Paylor revealed the first results of a battery of behavioural tests on two strains of transgenic rats at the neuroscience meeting last week. One strain lacks a copy of the Fmr1 gene — having a similar effect to the mutation that causes fragile X syndrome in humans — while the second strain is missing neuroligin-3, a gene implicated in autism.

Paylor's early results suggest that rats with these mutations display traits that may be analogous to autistic characteristics in humans. When paired together in a cage, two rat pups each lacking a working copy of Fmr1 spend less time playing and produce fewer ultrasonic calls than normal rats. Adult females missing one copy of neuroligin-3 tend to throw errant pups back towards their nest, whereas normal females carry the rodents back. Paylor isn’t sure what to make of this habit, but it could be a proxy for the problems in social interaction seen in humans with autism.

Both rat strains exhibit the repetitive behaviours that are a core feature of autism. Adult female rats lacking neuroligin-3 gnawed at the hard plastic water bottles in their cages so voraciously that the bottles leaked. Paylor’s team gave the animals blocks of soft wood and measured how much of the block remained after a day. The rats lacking Fmr1 munched on more wood than normal rats. Meanwhile, rats missing neuroligin-3 chewed through no more wood than other rats because they were too busy gnawing at their water bottles, Paylor says.

Experimental expense

Transgenic rats have their downsides. The animals are more expensive to house and test than mice — a potential deterrent for some academic labs, notes Matthew Anderson, a neuroscientist and physician at Harvard Medical School in Boston, Massachusetts. The mutations currently available in transgenic rats are not as sophisticated as those in mice. For instance, it is not yet possible to create rat strains that are missing large chunks of chromosomes — a type of mutation in humans that is linked to many neurodevelopmental diseases.
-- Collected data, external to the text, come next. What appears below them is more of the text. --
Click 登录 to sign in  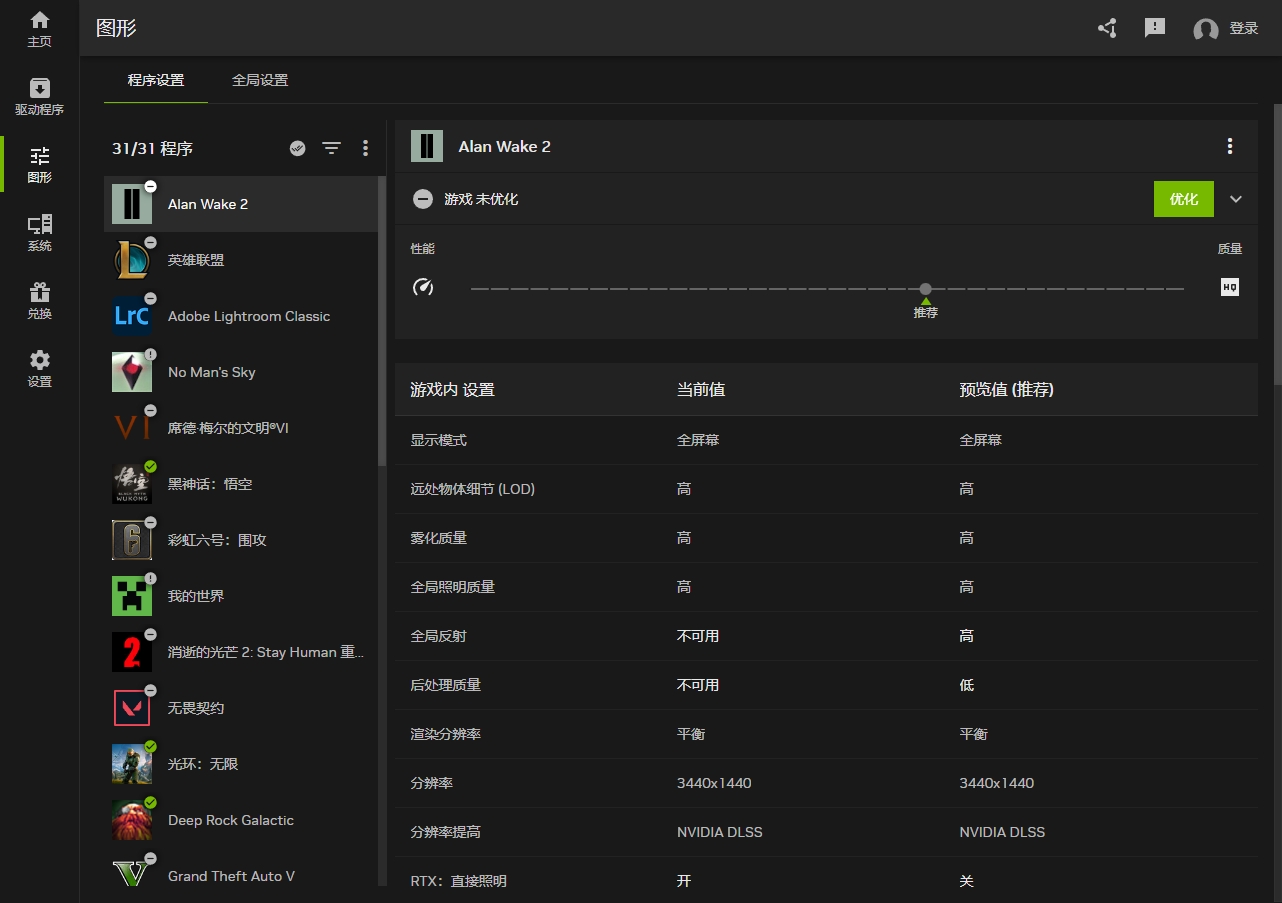1243,28
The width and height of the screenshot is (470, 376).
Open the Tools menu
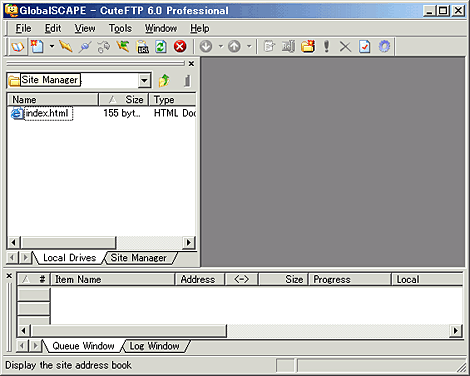[120, 29]
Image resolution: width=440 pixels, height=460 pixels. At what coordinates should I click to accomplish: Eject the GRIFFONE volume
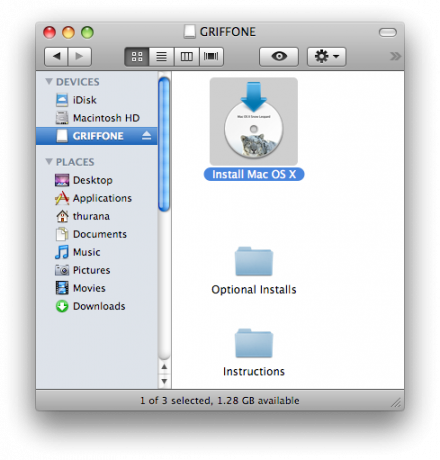146,135

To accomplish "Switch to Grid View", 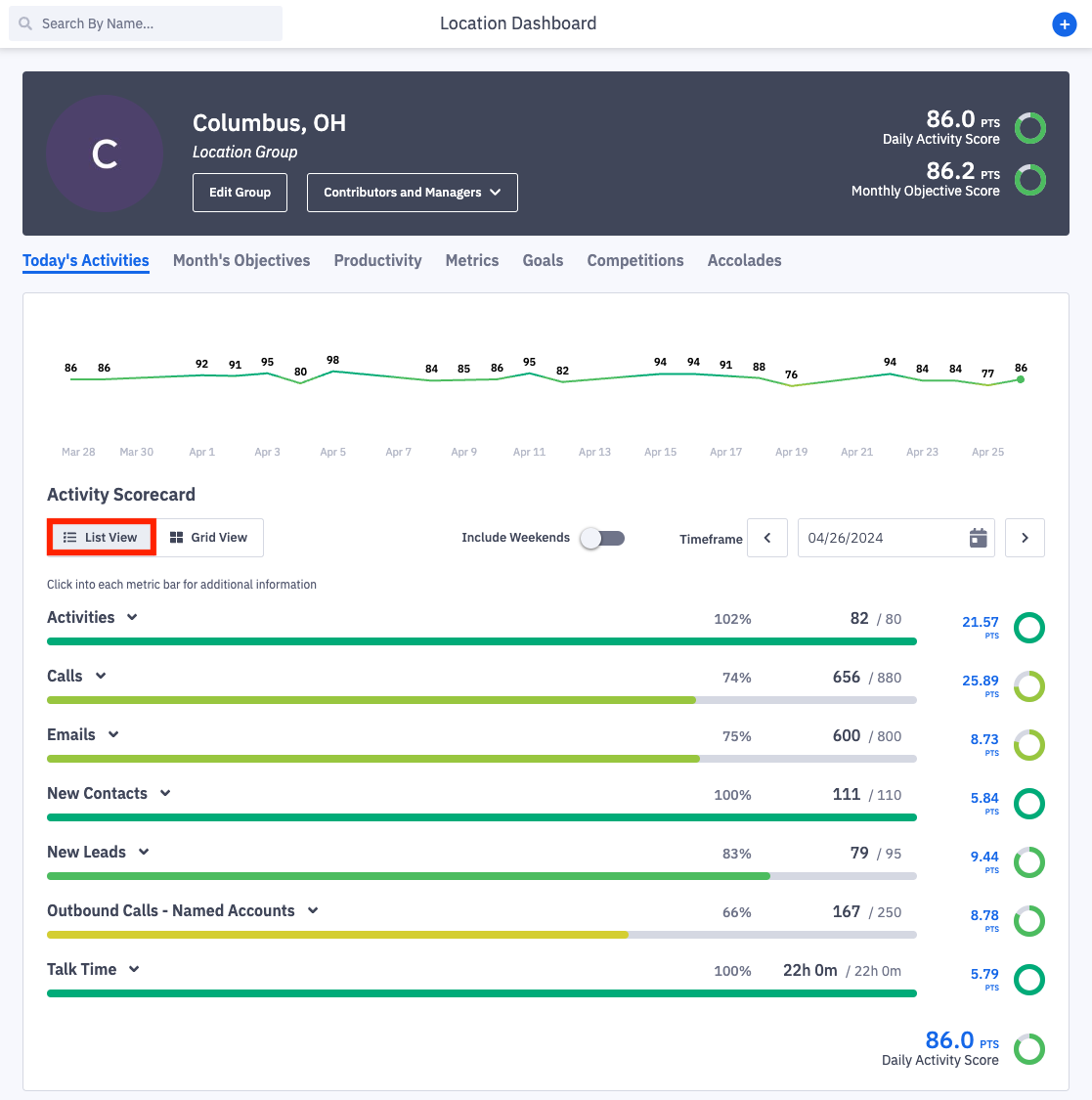I will click(209, 538).
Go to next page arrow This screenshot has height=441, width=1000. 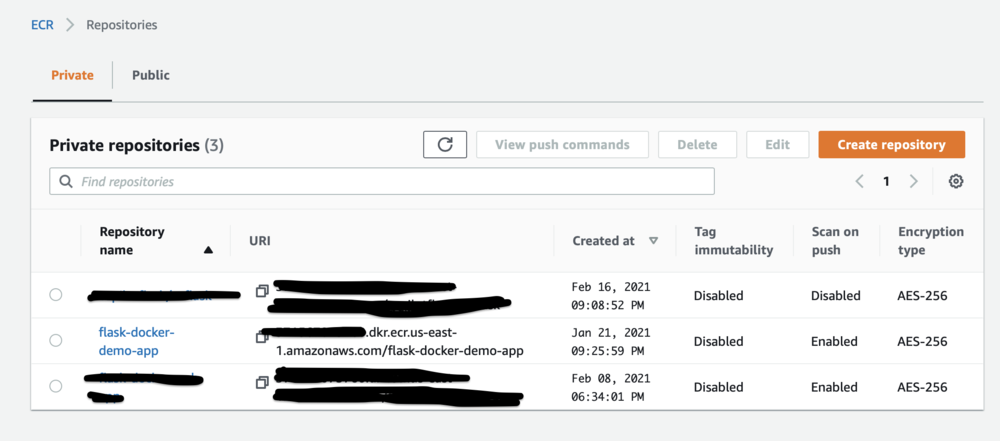pyautogui.click(x=913, y=181)
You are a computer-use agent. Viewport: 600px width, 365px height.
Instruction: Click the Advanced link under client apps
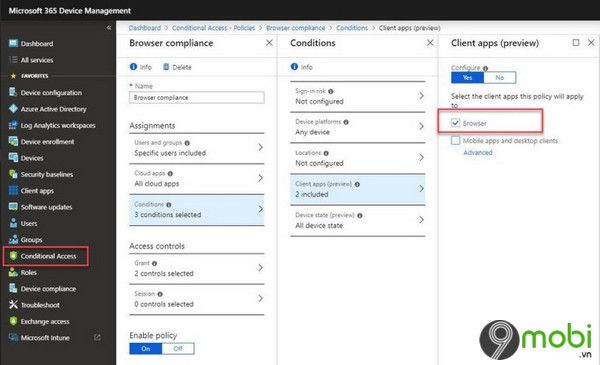(x=478, y=152)
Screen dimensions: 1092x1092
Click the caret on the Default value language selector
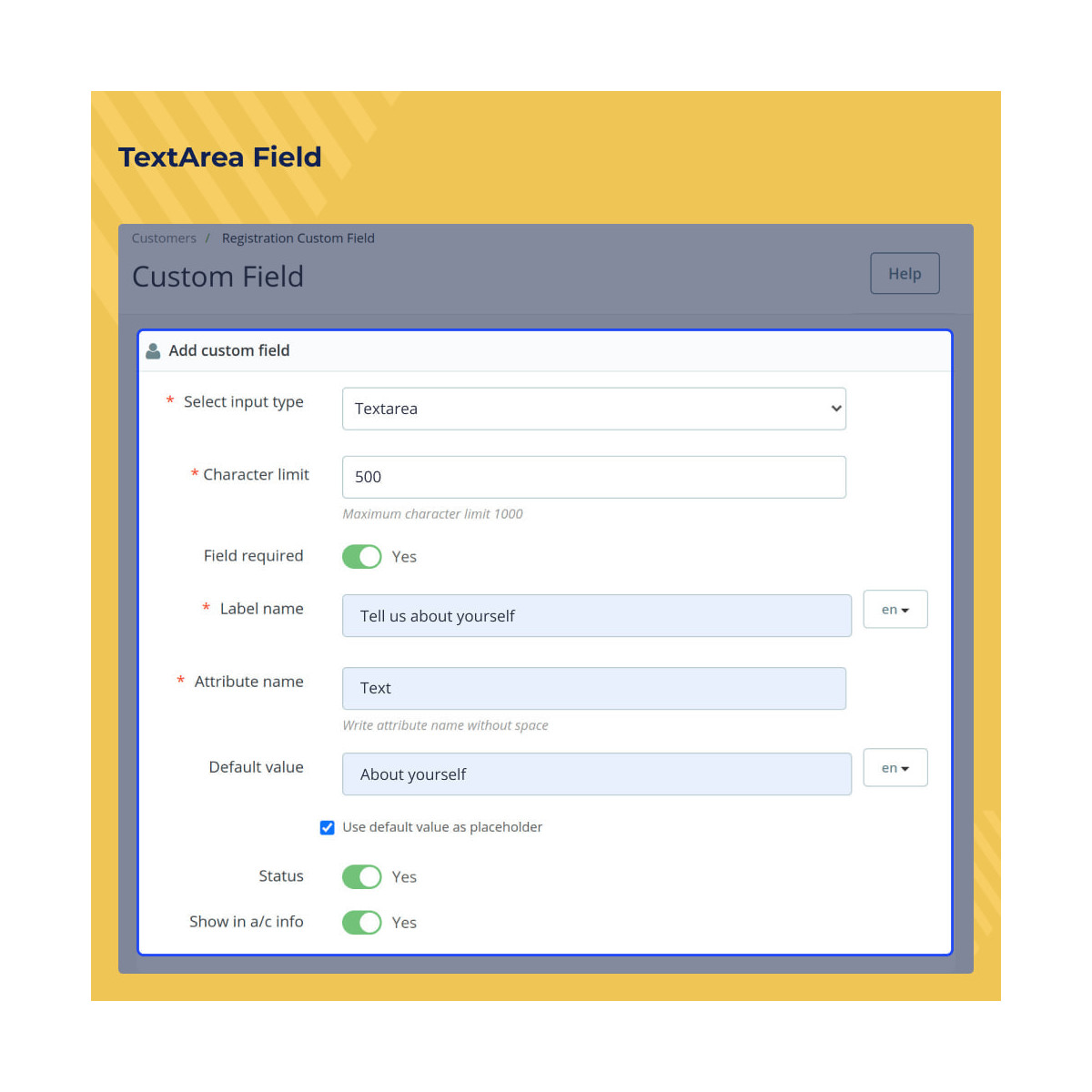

In many behavioural tests, the transgenic rats performed comparably to mice lacking the same genes, says Paylor. And Buxbaum’s team and others have seen the same electrophysiological defects in mice with a defective copy of Shank3 that they saw in rats missing the gene.

Still, Paylor thinks that rats offer better analogies of human behaviour, particularly the rough social play that is common among young rats. And Buxbaum points out that many electrophysiological tests, such as recording bursts of electrical activity in the neurons of live animals, are far more difficult in mice — in some cases, such tests are not possible because the mouse brain regions are too puny.

But the main virtue of the latest transgenic rat models may be to bridge the gap between basic research and drug development, and hopefully lead to new treatments. Rats are used in the pharmaceutical industry to predict how humans will metabolize drugs, and to identify potential side effects. Such tests must be completed before phase I safety trials can begin in humans.

If researchers can identify pathways and even drugs that ameliorate autistic characteristics in rat models, rather than in mice, drug companies may be more willing to put up the money needed to test the drugs in humans and bring them to market, says Robert Ring, vice-president for translational research at the charity Autism Speaks in New York, and former head of Pfizer’s autism research unit.

“When they test a drug in the rat, they feel like they’re getting a much better sense of what it’s going to do in patients,” says Buxbaum. “For people like me who are really translationally oriented, I want to short-circuit two years of wasted time.”